= Waterfront Connection =

Rail junction in USA

The Waterfront Connection allows NJ Transit trains to switch from the former Pennsylvania Railroad main line (now the Newark Division) to the former Delaware, Lackawanna and Western Railroad main line, now NJ Transit Rail Operations. The connection opened on September 9, 1991, at a cost of $16 million.

== Location and design ==
The connection consists of a single track that splits from the Northeast Corridor main line to New York Penn Station as it rises to go over the main line of NJ Transit Rail Operations to Hoboken. The connection rises to the east with a bridge over PATH's westbound track and a Conrail freight line, merging into the Hoboken line from the south. The red through-girder bridge here was built for it; for its first 10+ years it was not electrified. The Waterfront Connection lies immediately south of the Kearny Connection, and serves the complementary purpose. The two connections allow any trains originating from the west of Kearny, regardless of line, to terminate at either Hoboken or New York Penn Station.

== Usage ==
For years, the only train that uses the waterfront connection is a single inbound morning Raritan Valley Line train to Hoboken, North Jersey Coast Line trains previously used the connection to reach Hoboken with five rush hour trains in each direction originating/terminating at Hoboken. However since 2020 all trains to and from Hoboken on the North Jersey Coast Line have been cancelled and now originate and terminate exclusively at New York Penn Station. Since August 30, 2026, when NJT updated they're schedules, train 2406, the only revenue train using the Waterfront connection, was cut, and replaced by train 5406, now terminating at Newark Penn Station. This train still continues to Hoboken as a non-revenue train, and returns to Newark Penn as a non-revenue later the same day. The Waterfront Connection allows diesel trains to operate direct from Hoboken to Bay Head, the last stop on the North Jersey Coast Line. Since the North Jersey Coast Line's electrification ends at Long Branch, rush hour passengers south of Long Branch can take diesel trains all the way to Hoboken or change at Newark Penn Station for service to New York City. As of 2015, the ALP-45DP has allowed the introduction of one-seat rides from New York Penn Station all the way to Bay Head.

== Impact ==
With the advent of the Waterfront Connection, NJ Transit no longer needed a separate fueling facility on the diesel portion of the North Jersey Coast Line since diesel engines can make the trip directly to Hoboken. Faced with pressure from Bay Head residents in 2002, the Bay Head fueling facility was shut down and trains now refuel exclusively at Hoboken or at Raritan Yard.

== Predecessor ==
As part of NJ Transit's "Bergen Shore Express" summer promotion 1986–1988, NJ Transit Rail Operations trains from the Bergen County Line turned southwest at West End Junction onto the Morris & Essex line, switched onto the Center Street Branch, PATH tracks, and then the Northeast Corridor to head for the North Jersey Coast Line. The switches that allowed this have since all been removed.

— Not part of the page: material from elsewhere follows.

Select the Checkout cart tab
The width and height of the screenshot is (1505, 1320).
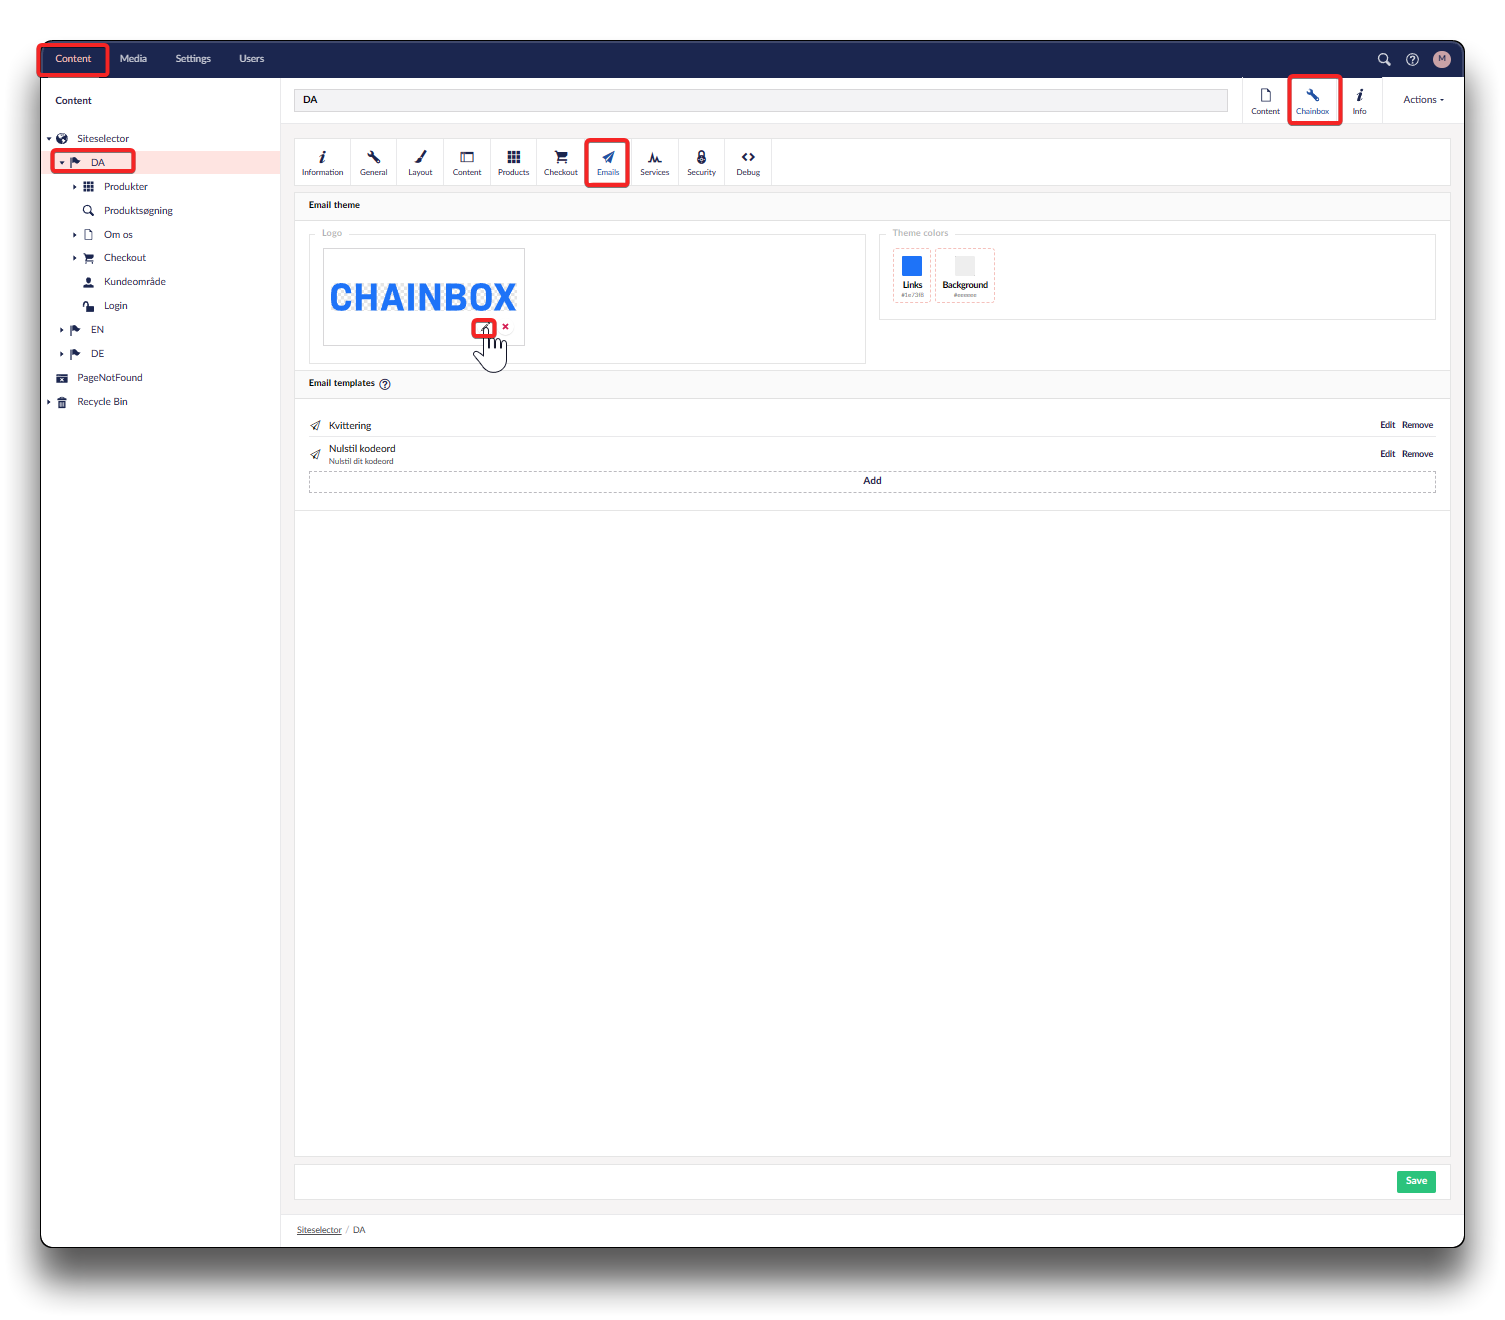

== Proposed expansion and reconfiguration ==
The current single track connection handles both eastbound and westbound trains. However, westbound trains must make an at grade crossing over two Northeast Corridor tracks in order to be on the correct track. This can create congestion at Dock Interlocking. NJ Transit has proposed building another flyover track, known as the Westbound Waterfront Connector in plans, in order to overcome this limitation. However, the project has not been fully funded.